**STATED EXERCISE:**
Pick out each row below that contains the string "list" and copy those rows.

** begin EXERCISE MATERIAL **

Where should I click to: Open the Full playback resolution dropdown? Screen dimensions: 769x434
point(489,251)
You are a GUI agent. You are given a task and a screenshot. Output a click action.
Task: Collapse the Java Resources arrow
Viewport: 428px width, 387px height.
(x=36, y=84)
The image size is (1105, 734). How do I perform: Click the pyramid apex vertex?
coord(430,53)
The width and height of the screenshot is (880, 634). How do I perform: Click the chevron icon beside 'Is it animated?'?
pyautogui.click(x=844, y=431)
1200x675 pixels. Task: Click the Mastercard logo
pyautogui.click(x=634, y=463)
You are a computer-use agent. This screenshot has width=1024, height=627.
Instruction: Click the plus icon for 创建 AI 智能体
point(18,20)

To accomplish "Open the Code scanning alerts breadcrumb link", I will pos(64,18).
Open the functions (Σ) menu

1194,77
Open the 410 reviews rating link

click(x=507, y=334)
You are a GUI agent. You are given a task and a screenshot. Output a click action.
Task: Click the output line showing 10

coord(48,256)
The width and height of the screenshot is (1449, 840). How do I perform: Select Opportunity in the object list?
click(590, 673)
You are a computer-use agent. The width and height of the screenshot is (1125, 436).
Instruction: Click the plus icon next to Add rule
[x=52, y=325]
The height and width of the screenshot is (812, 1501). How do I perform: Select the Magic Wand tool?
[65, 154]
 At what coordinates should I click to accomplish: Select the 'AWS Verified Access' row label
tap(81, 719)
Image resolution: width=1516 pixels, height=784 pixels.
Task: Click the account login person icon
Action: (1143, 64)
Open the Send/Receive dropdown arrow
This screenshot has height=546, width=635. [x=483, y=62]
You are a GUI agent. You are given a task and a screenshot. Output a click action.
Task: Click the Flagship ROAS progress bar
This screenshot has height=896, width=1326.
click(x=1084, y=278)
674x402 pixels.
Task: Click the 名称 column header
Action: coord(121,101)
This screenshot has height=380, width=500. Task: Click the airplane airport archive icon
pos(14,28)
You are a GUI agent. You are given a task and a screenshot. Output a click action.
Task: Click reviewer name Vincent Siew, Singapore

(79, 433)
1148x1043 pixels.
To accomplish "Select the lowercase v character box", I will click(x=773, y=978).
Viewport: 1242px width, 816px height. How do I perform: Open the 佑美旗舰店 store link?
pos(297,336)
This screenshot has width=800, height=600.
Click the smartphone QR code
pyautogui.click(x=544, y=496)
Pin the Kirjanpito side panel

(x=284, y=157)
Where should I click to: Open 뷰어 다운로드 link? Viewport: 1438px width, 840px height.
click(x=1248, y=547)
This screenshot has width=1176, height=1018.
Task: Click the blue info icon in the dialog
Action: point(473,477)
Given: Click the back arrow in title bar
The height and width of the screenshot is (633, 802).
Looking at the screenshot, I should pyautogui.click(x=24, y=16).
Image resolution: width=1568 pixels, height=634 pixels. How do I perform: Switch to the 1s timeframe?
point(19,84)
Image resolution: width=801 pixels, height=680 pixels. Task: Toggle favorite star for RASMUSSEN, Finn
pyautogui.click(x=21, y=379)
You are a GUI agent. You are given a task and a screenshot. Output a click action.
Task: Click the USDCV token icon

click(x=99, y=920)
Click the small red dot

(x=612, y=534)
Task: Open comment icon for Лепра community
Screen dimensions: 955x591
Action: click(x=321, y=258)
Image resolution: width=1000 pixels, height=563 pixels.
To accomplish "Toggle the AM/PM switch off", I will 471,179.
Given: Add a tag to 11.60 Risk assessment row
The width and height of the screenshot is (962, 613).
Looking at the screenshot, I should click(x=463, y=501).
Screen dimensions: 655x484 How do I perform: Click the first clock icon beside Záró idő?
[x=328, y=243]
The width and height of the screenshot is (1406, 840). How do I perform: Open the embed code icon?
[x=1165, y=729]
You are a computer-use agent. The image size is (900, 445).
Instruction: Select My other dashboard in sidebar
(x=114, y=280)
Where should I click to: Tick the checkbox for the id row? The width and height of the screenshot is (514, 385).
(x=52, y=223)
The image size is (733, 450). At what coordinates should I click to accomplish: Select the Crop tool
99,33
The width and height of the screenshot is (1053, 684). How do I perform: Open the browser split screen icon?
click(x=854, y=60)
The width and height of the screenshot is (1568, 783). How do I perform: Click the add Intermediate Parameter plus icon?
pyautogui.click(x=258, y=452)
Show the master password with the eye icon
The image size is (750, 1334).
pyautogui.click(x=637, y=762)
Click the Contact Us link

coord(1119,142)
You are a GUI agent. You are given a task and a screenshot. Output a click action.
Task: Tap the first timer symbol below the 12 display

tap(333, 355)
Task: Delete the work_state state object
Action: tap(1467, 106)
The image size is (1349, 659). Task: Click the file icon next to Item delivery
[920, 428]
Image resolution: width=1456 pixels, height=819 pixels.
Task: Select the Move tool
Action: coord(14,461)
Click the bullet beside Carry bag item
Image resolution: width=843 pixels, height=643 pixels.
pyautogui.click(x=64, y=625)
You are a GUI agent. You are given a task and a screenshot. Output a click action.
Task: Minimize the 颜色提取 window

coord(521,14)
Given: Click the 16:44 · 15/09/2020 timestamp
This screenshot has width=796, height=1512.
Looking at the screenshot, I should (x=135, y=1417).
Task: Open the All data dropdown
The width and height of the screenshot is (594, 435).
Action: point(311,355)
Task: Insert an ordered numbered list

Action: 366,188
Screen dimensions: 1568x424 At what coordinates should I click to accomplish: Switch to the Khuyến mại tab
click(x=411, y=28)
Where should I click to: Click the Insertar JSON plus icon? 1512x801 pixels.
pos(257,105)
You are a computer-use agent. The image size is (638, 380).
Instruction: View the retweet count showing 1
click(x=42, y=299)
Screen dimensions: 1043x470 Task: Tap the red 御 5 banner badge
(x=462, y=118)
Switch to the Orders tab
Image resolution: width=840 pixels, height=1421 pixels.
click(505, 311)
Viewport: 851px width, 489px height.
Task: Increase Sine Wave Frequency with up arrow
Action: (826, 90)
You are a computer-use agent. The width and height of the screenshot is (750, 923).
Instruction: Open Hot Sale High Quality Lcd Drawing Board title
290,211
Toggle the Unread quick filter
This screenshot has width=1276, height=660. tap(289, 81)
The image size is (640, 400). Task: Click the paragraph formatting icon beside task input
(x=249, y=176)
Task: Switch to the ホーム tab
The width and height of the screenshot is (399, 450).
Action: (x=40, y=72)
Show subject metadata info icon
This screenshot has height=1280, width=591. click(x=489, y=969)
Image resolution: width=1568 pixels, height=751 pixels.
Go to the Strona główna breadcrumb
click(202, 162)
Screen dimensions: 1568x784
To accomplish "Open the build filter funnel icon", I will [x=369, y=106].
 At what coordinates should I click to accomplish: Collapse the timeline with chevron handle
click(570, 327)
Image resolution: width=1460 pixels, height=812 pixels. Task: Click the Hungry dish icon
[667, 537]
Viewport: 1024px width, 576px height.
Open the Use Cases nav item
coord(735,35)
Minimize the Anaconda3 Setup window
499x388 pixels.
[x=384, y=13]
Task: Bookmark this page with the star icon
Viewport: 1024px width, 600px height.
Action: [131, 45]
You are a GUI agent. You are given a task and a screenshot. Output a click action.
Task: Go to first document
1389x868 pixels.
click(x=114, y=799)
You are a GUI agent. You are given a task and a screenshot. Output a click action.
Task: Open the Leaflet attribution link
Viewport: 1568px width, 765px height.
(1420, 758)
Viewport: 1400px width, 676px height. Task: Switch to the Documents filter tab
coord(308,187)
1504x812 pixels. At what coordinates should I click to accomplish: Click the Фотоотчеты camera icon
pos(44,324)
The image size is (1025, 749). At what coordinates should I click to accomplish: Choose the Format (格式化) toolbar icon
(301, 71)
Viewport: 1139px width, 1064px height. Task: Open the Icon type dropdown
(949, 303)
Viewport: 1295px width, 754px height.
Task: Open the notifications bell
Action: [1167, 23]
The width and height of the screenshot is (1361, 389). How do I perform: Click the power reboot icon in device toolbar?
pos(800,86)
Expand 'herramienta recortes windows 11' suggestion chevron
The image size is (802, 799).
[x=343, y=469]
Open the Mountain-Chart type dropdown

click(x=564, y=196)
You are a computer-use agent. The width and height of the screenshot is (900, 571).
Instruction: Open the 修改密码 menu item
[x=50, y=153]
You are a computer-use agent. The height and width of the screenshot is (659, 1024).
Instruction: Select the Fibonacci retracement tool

** end EXERCISE MATERIAL **

**ANSWER TO THIS PROBLEM:**
The width and height of the screenshot is (1449, 840). How do I perform: Select Opportunity in the object list?
Task: Insert an ordered numbered list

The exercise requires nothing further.